• Task instructions:
Write out all of the lines below, exactly and completely.
= = = = = = =
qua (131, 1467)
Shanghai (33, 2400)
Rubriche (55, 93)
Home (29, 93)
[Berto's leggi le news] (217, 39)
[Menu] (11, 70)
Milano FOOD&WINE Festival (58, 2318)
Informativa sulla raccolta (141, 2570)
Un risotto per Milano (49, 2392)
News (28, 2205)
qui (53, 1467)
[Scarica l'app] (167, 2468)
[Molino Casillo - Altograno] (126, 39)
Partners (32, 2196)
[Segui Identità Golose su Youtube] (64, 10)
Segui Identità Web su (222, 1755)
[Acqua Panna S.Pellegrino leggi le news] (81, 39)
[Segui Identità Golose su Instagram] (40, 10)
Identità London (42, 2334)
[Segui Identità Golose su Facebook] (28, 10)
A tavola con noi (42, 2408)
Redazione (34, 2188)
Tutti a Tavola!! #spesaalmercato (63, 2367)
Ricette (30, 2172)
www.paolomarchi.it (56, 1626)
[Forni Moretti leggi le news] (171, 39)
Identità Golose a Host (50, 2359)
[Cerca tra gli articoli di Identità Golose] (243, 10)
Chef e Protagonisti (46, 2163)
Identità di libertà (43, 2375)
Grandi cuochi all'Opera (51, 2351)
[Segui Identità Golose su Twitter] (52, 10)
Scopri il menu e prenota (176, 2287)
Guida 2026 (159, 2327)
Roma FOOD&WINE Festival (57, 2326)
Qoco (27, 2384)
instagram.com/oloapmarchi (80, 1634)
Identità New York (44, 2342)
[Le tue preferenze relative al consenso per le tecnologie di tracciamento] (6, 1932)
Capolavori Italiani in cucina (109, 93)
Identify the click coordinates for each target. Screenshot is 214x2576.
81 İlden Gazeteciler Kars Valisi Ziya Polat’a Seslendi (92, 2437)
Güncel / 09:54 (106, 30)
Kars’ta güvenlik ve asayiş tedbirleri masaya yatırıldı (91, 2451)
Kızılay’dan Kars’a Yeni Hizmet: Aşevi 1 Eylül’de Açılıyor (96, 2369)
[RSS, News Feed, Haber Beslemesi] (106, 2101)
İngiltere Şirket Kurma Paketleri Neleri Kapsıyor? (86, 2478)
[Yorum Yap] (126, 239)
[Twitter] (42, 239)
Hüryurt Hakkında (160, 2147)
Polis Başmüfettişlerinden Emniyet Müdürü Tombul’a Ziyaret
= = = = = = =
• Solution:
qua (131, 1467)
Shanghai (33, 2400)
Rubriche (55, 93)
Home (29, 93)
[Berto's leggi le news] (217, 39)
[Menu] (11, 70)
Milano FOOD&WINE Festival (58, 2318)
Informativa sulla raccolta (141, 2570)
Un risotto per Milano (49, 2392)
News (28, 2205)
qui (53, 1467)
[Scarica l'app] (167, 2468)
[Molino Casillo - Altograno] (126, 39)
Partners (32, 2196)
[Segui Identità Golose su Youtube] (64, 10)
Segui Identità Web su (222, 1755)
[Acqua Panna S.Pellegrino leggi le news] (81, 39)
[Segui Identità Golose su Instagram] (40, 10)
Identità London (42, 2334)
[Segui Identità Golose su Facebook] (28, 10)
A tavola con noi (42, 2408)
Redazione (34, 2188)
Tutti a Tavola!! #spesaalmercato (63, 2367)
Ricette (30, 2172)
www.paolomarchi.it (56, 1626)
[Forni Moretti leggi le news] (171, 39)
Identità Golose a Host (50, 2359)
[Cerca tra gli articoli di Identità Golose] (243, 10)
Chef e Protagonisti (46, 2163)
Identità di libertà (43, 2375)
Grandi cuochi all'Opera (51, 2351)
[Segui Identità Golose su Twitter] (52, 10)
Scopri il menu e prenota (176, 2287)
Guida 2026 (159, 2327)
Roma FOOD&WINE Festival (57, 2326)
Qoco (27, 2384)
instagram.com/oloapmarchi (80, 1634)
Identità New York (44, 2342)
[Le tue preferenze relative al consenso per le tecnologie di tracciamento] (6, 1932)
Capolavori Italiani in cucina (109, 93)
Identify the click coordinates for each target. Screenshot is 214x2576.
81 İlden Gazeteciler Kars Valisi Ziya Polat’a Seslendi (92, 2437)
Güncel / 09:54 (106, 30)
Kars’ta güvenlik ve asayiş tedbirleri masaya yatırıldı (91, 2451)
Kızılay’dan Kars’a Yeni Hizmet: Aşevi 1 Eylül’de Açılıyor (96, 2369)
[RSS, News Feed, Haber Beslemesi] (106, 2101)
İngiltere Şirket Kurma Paketleri Neleri Kapsıyor? (86, 2478)
[Yorum Yap] (126, 239)
[Twitter] (42, 239)
Hüryurt Hakkında (160, 2147)
Polis Başmüfettişlerinden Emniyet Müdürü Tombul’a Ziyaret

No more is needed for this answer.